Posted by Stacey, a resident of the Amberwood/Wood Meadows neighborhood, on Jan 25, 2009 at 12:18 pm
Do you enjoy repeating propaganda?
Posted by Stacey, a resident of the Amberwood/Wood Meadows neighborhood, on Jan 25, 2009 at 7:11 pm
"This annual fee would not have to be paid by those who rent apartments or homes"
Laura Foster is being disingenuous. While true that property taxes are not paid _directly_ by those who rent, many owners pass on such costs to their renters in rent increases.
Posted by Stacey, a resident of the Amberwood/Wood Meadows neighborhood, on Jan 26, 2009 at 9:48 am
"I do believe that with the schools going down hill"

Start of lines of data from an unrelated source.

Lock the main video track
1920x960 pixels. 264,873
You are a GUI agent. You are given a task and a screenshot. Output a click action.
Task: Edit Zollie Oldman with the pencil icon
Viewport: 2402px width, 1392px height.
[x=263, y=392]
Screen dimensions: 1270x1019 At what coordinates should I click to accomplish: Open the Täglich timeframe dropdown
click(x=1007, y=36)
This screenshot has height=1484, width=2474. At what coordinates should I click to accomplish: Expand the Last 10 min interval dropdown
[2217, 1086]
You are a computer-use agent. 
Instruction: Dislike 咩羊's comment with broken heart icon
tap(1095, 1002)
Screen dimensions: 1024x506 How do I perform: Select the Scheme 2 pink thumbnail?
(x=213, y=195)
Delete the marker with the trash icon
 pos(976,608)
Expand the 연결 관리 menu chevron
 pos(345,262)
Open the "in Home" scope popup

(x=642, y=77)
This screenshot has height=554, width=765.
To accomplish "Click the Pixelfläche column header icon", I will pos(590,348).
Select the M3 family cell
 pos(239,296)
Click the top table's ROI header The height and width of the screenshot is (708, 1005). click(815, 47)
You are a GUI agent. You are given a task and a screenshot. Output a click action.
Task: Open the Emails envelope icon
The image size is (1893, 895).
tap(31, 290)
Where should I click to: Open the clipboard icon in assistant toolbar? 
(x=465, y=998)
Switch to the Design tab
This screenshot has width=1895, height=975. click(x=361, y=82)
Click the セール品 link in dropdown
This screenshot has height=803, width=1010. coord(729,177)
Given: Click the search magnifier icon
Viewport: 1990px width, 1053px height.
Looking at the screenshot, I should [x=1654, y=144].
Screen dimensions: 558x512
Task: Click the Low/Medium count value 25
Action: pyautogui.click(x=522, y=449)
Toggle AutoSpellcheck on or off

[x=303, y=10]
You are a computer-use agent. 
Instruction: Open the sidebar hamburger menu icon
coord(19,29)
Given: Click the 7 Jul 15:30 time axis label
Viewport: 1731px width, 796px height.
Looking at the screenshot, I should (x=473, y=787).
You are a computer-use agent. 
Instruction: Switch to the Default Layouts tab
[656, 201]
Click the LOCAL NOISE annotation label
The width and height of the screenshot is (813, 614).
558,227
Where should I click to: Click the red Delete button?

Are they going downhill? How can you tell? How fast are they going to do downhill? Give the kids in school some credit. They're not going to suddenly become dumb in one year.
Posted by Stacey, a resident of the Amberwood/Wood Meadows neighborhood, on Jan 9, 2009 at 3:09 pm
Mac, far from it. I was wondering if PUSD seriously has PE teachers for K-5, if it isn't a joke. It sounds ridiculous if true. (Note: My children have not entered this age group yet.) I went to Fairlands and don't recall having a separate teacher for PE. We did like Long Time said, played basketball, tag, four square, dodge ball, etc. Based upon personal experience, I can't see the need for one. I'd be interested in understanding what the district's justification is for this. Show me the studies...
Posted by Stacey, a resident of the Amberwood/Wood Meadows neighborhood, on Jan 10, 2009 at 8:35 am
What is shameful appears to be the lack of critical thinking on this issue. Several posters here seem to be working on the assumption that throwing money at a problem is the way to solve it. I invite them to send their next paycheck to our State legislature.
PE teachers prevent obesity? PE teachers do not purchase all the Nintendo DSes or iPods or junk food for the kids. It is shameful that parents think somehow teachers are going to fill in the holes the parents dug.
Posted by Stacey, a resident of the Amberwood/Wood Meadows neighborhood, on Jan 10, 2009 at 5:49 pm
Looks like this discussion is devolving. It is unfortunate that this budget issue has to get conflated with perceived personal characteristics of staff.
Posted by Stacey, a resident of the Amberwood/Wood Meadows neighborhood, on Jan 12, 2009 at 11:54 am
It would be interesting to have the data detailing the number of school districts across the country with PE teachers for elementary school vs. those which don't and the obesity rates in children in those districts. LOL!
Posted by Stacey, a resident of the Amberwood/Wood Meadows neighborhood, on Jan 12, 2009 at 12:55 pm
"I won't back off my claim on home values"
"Which Measures of School Quality Does the Housing Market Value?" Web Link
"The results suggest that the housing market values proficiency test passage rates but not value added by a school district. Therefore, it may be that parents do not choose schooling based on which school districts are best able to improve students' academic achievement; instead, they appear to choose school systems based on peer group effects"
Note that housing values are based upon a public's perception (or misconception) of what constitutes a "quality school", namely test scores, rather than in the quality of teaching as measured by how the students improve (the value-added measurement). Also found this Web Link "If you look at raw data (I have WA State at hand -- the supposedly "43rd" ranked state in the nation when it comes to funding), you'll see that there is precious little difference, if any, between academic achievement in districts that allocate more money to education than those that can allocate less." I wish I knew what this person was looking at.
Posted by Stacey, a resident of the Amberwood/Wood Meadows neighborhood, on Jan 14, 2009 at 1:58 pm
Posted by Stacey, a resident of the Amberwood/Wood Meadows neighborhood, on Jan 16, 2009 at 5:11 pm
BTW, proper cost benefit analysis DOES place a monetary value upon all those items that we think can't have one assigned. In order to include the cost of rising obesity rates, it would first have to be shown that PE in elementary school plays a role in that. Does it?